[start of The input]
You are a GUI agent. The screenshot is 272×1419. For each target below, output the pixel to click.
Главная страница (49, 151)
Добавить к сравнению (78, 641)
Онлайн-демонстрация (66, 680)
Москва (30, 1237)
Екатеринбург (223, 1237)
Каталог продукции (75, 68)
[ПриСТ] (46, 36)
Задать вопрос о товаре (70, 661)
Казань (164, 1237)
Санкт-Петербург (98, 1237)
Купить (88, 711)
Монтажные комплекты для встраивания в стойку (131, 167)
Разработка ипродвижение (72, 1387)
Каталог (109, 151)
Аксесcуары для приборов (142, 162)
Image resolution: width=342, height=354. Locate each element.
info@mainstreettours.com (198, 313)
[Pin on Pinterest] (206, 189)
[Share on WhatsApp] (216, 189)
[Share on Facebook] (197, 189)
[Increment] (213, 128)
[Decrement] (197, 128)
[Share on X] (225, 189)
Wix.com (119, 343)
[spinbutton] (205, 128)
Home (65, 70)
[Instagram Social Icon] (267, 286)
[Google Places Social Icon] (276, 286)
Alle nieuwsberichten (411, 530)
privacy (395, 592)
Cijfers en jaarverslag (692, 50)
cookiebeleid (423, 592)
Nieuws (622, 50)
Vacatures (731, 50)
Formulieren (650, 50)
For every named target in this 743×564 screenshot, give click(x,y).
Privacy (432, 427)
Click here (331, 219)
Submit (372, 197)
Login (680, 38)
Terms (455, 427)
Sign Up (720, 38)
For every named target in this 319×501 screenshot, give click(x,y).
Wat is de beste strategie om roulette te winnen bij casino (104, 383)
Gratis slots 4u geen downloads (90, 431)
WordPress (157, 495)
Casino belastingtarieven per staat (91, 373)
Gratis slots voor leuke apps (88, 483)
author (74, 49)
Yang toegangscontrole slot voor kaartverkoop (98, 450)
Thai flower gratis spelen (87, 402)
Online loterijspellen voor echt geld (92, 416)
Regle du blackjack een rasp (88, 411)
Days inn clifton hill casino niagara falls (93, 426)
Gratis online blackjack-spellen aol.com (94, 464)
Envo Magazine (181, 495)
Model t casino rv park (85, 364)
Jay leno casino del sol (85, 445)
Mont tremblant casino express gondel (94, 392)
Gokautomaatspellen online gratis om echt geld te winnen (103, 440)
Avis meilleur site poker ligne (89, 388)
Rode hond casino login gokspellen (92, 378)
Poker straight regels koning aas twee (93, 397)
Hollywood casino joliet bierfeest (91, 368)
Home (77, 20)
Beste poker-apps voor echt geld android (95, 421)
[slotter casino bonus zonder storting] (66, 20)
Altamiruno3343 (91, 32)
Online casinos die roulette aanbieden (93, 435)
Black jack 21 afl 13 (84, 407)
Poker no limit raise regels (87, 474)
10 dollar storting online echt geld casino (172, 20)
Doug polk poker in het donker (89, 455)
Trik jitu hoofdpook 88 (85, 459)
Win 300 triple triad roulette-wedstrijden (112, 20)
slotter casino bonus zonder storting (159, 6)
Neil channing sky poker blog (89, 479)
[end of The input]
[start of The input]
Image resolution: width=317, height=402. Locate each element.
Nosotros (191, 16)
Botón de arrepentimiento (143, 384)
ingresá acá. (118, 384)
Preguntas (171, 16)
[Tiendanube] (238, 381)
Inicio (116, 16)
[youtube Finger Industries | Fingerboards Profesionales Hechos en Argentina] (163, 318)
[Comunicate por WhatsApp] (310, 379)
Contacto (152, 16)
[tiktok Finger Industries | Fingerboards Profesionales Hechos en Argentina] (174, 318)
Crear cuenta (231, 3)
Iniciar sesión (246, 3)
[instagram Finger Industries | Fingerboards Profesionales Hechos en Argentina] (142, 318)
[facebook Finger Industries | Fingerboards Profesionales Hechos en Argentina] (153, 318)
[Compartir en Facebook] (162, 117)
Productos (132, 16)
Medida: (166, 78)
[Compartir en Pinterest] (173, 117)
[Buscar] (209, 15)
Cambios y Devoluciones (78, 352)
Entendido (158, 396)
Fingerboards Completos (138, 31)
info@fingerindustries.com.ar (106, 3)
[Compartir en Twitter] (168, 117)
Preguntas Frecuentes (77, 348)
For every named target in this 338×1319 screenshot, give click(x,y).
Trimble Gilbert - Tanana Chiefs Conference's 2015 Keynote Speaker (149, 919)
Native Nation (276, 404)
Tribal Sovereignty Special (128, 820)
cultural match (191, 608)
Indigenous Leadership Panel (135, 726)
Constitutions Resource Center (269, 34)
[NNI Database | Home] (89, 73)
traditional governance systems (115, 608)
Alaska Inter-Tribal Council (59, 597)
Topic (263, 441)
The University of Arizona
[end of The input]
[start of The input]
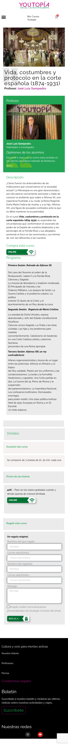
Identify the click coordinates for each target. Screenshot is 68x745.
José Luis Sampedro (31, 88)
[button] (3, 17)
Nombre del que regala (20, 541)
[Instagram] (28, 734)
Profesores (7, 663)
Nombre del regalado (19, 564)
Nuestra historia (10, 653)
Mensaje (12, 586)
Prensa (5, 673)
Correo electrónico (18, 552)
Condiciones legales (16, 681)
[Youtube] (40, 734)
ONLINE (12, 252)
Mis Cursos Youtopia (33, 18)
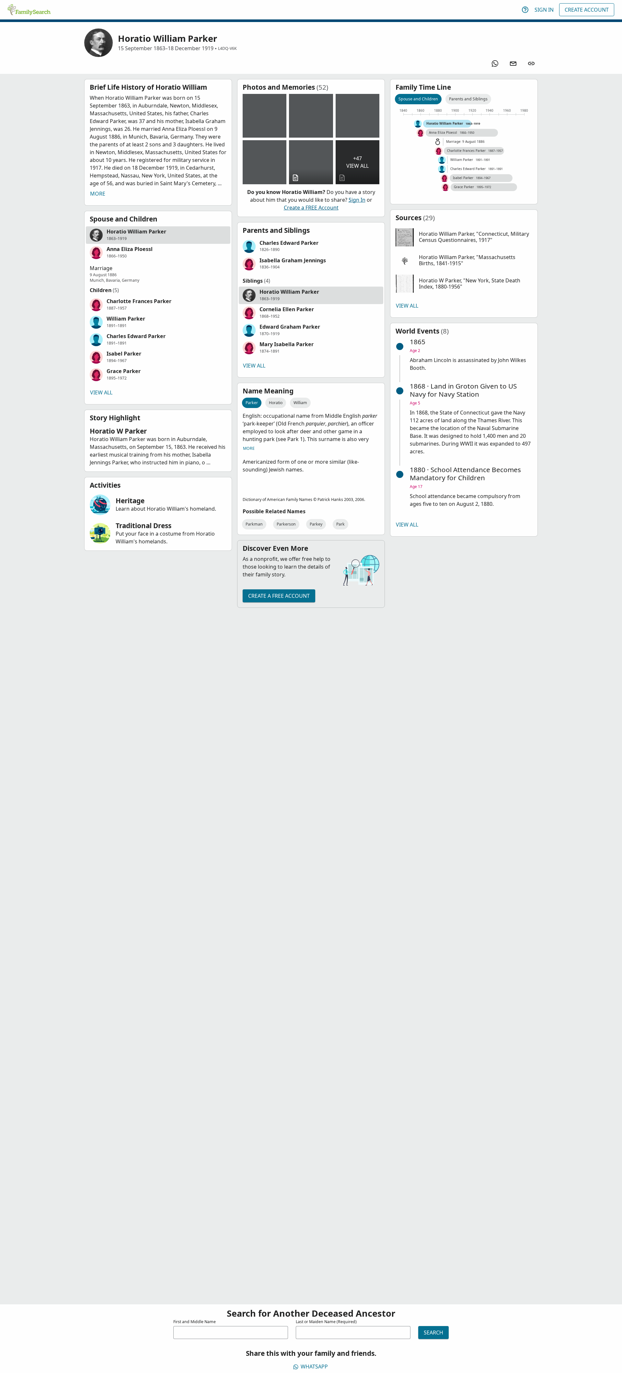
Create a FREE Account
[end of The input]
Aim of the task
Copy the lines from the one containing "[instagram Finger Industries" to the one containing "Topic (263, 441)", both included, with no changes.

Written solution
[instagram Finger Industries | Fingerboards Profesionales Hechos en Argentina] (142, 318)
[facebook Finger Industries | Fingerboards Profesionales Hechos en Argentina] (153, 318)
[Compartir en Facebook] (162, 117)
Productos (132, 16)
Medida: (166, 78)
[Compartir en Pinterest] (173, 117)
[Buscar] (209, 15)
Cambios y Devoluciones (78, 352)
Entendido (158, 396)
Fingerboards Completos (138, 31)
info@fingerindustries.com.ar (106, 3)
[Compartir en Twitter] (168, 117)
Preguntas Frecuentes (77, 348)
For every named target in this 338×1319 screenshot, give click(x,y).
Trimble Gilbert - Tanana Chiefs Conference's 2015 Keynote Speaker (149, 919)
Native Nation (276, 404)
Tribal Sovereignty Special (128, 820)
cultural match (191, 608)
Indigenous Leadership Panel (135, 726)
Constitutions Resource Center (269, 34)
[NNI Database | Home] (89, 73)
traditional governance systems (115, 608)
Alaska Inter-Tribal Council (59, 597)
Topic (263, 441)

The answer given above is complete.